Andrew Sullivan’s Conservative Soul
March 28th, 2007 Posted in Conservatism, SkepticismAn accurate and in some places devastating critique of Andrew Sullivan’s career of fickle naiveté:
What is baffling is why such an ardent disciple of Oakeshott came to sign himself up for the Bush program in the first place—a decision that Sullivan now says he finds “more than a little worrying.” For, from the moment of its declaration, the “war on terror” (”this crusade,” as Bush then defined it), by committing the United States to an indefinite future of hostilities against a shadowy and shape-shifting enemy, had all the hallmarks of one of Oakeshott’s most deluded Rationalist projects. Yet even as Osama bin Laden morphed into Saddam Hussein, and Paul Wolfowitz unrolled his great plan for the democratization of the Middle East by force of arms, Sullivan was a raucous cheerleader for the administration.
I have to admit Sullivan’s blog is now my favorite — perhaps because I like the prolonged mea culpa of someone who (in Raban’s words) “shilled” so long for the right. Perhaps because he’s just such a personable fellow, willing to tell you what’s on his mind and change it, a quintessential blogger. I can’t, on the other hand, get through Sullivan’s book, in which “conservatism” is defined arbitrarily as skepticism and fallibilism. According to Raban, this skepticism is really just a rationalization of fickle passions:
This may explain Sullivan’s painful about-face on the liberal-imperialist conquest of Iraq, but hardly excuses it.

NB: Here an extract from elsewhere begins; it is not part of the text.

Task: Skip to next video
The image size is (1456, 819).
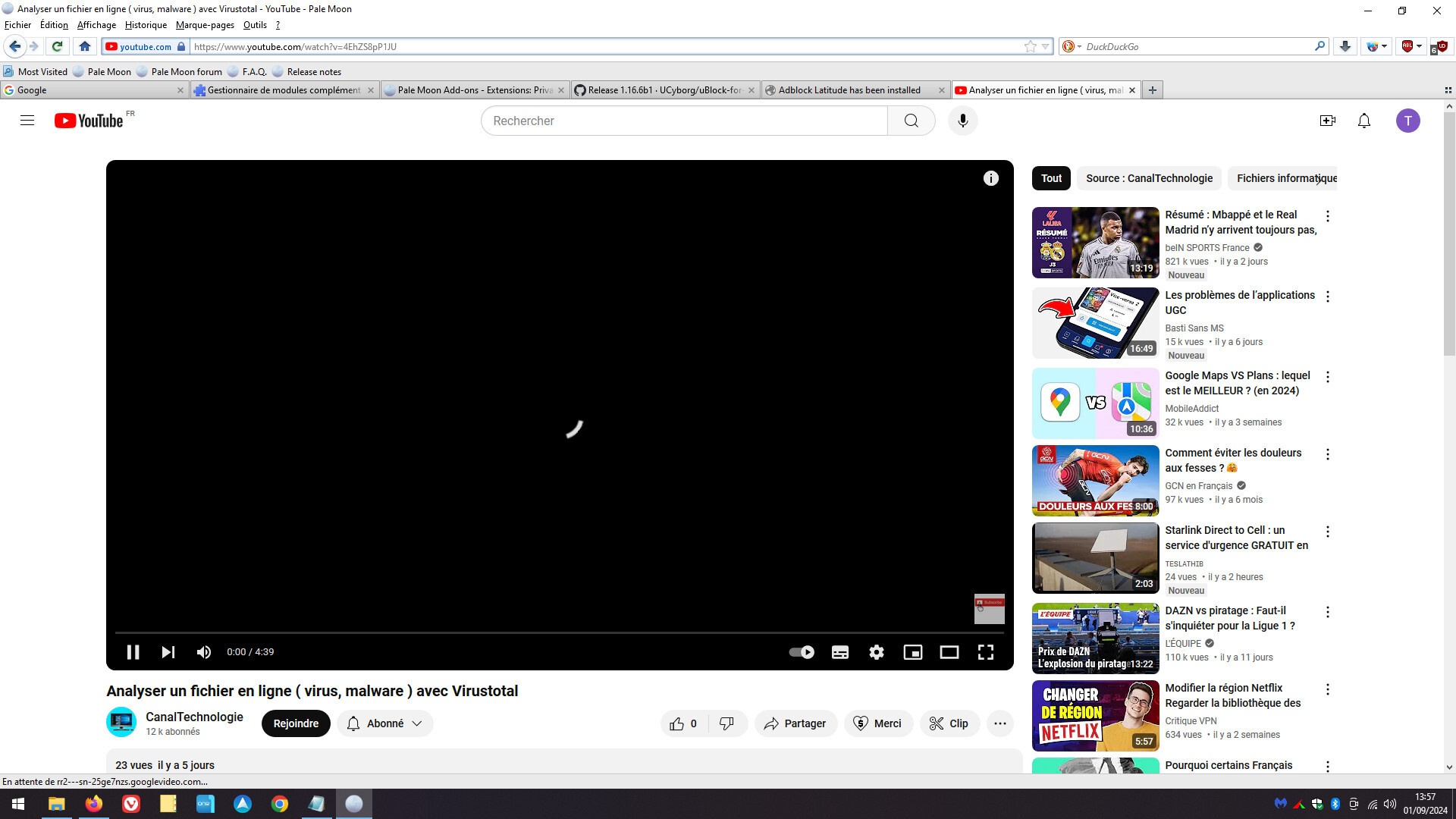Action: pyautogui.click(x=168, y=652)
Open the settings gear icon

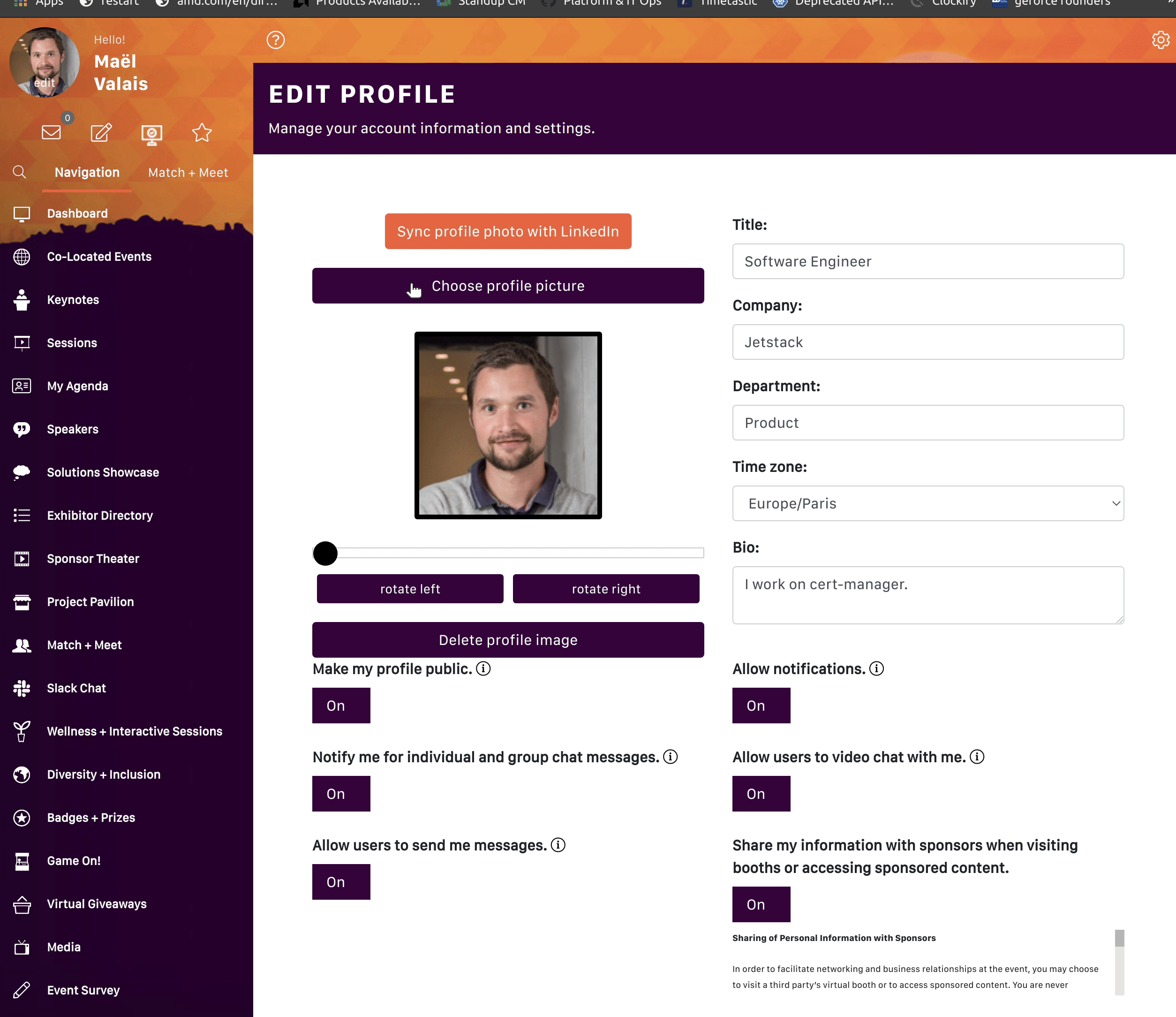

It is a self-serving conceit to claim, as he does, that in the days leading up to the invasion, all decent people (excluding the aforementioned nihilists and traitors) were in the same boat, equally misled by what later proved to be defective intelligence on Saddam’s weapons of mass destruction
Montaigne’s remarks on the infinite depth of human fallibility were not meant as a license to embrace the one-day inspiration only to reject it as “the dumbest thing on earth” when it turns out badly.
Petty consistency is not a hobgoblin that troubles Andrew Sullivan’s mind, and he likes to chalk up his inconsistency to his conservatism, because it is a hallmark of the pragmatic conservative to know himself to be frequently mistaken.
Ouch on all counts. And Sullivan’s inconsistencies are the Republican party’s, according to Raban:
Yet in its exposure of the contra-dictions entailed in being Andrew Sullivan, The Conservative Soul rather brilliantly exposes the contradictions of the Republican Party as it is today. If two randomly selected voters who supported Bush in 2000 and 2004 were to be sat in a room and asked to unpack the contents of their heads, each would likely be appalled by the entrenched beliefs of the other. The worldviews of the Christian fundamentalist, the project-driven neoconservative theorist, and the small-government free-marketeer are, as Sullivan shows, dramatically incompatible on both religious and philosophical grounds.
These things may have more in common than they seem to at first blush.